Recensione a Maria Martello (a cura di), Il senso della mediazione dei conflitti. Tra diritto, filosofia e teologia, Giappichelli, Torino 2024
È un buon segno che anche in Italia stiano crescendo le ricerche meta-tecniche sulla mediazione, come quella curata da Maria Martello. Significa che nonostante le molte difficoltà e le numerose false partenze, l’istituto sta finalmente uscendo dalla palude meramente utilitaristico-deflattiva della giustizia ordinaria per accedere alla dignità di strumento capace di generare mutamenti evolutivi profondi nella realtà delle strutture giuridiche e delle interazioni sociali.

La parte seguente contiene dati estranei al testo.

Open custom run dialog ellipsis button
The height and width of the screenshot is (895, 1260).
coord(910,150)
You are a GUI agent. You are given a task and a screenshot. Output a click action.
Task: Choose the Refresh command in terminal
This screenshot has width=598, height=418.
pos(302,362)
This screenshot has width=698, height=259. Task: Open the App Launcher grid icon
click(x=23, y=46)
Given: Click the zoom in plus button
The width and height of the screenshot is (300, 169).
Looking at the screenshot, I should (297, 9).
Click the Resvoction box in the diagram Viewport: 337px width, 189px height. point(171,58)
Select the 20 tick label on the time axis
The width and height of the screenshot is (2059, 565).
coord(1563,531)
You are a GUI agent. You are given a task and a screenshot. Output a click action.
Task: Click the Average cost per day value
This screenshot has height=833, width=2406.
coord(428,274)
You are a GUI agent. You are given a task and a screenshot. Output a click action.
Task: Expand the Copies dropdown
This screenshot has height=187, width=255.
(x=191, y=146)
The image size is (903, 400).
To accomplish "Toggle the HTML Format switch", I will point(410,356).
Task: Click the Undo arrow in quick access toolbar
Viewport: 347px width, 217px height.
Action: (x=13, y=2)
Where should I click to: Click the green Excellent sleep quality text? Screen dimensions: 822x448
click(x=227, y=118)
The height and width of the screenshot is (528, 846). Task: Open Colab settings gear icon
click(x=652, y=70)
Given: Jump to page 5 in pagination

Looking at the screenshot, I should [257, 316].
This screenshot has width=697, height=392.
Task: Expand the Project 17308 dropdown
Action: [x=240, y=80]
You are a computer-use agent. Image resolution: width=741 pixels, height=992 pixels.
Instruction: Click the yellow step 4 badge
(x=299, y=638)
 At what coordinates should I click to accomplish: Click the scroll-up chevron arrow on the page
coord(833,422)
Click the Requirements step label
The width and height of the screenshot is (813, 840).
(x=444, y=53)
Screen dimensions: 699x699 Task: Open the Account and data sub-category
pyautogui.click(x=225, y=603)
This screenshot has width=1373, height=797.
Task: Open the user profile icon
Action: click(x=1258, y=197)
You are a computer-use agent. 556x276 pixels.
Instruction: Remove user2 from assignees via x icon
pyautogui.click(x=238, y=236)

La mediazione moderna, quella che in vari modi si svolge “all’ombra della legge” nelle società complesse contemporanee, può essere descritta come un insieme di pratiche comunicative messe in atto da una figura terza, imparziale e accettata dalle parti che le aiuti a cercare una soluzione consensuale al conflitto atta a soddisfare nel miglior modo possibile i loro interessi. In generale, medi-azione è letteralmente l’azione di chi “sta in mezzo”, di colui che cerca di costruire uno spazio comune di dialogo per evitare che il conflitto degeneri in dissidio insanabile. Ma è anche medi(c)azione, l’azione di colui che letteralmente si prende cura del conflitto, di chi attua una terapia comunicativa che è soprattutto preventiva di più gravi patologie. E talvolta può diventare medi(t)azione, l’azione di chi tenta di scalfire la superficie di un conflitto per coglierne le ragioni profonde, di chi aiuta a considerare il problema come un’opportunità di riconoscimento dell’altro e di trasformazione relazionale.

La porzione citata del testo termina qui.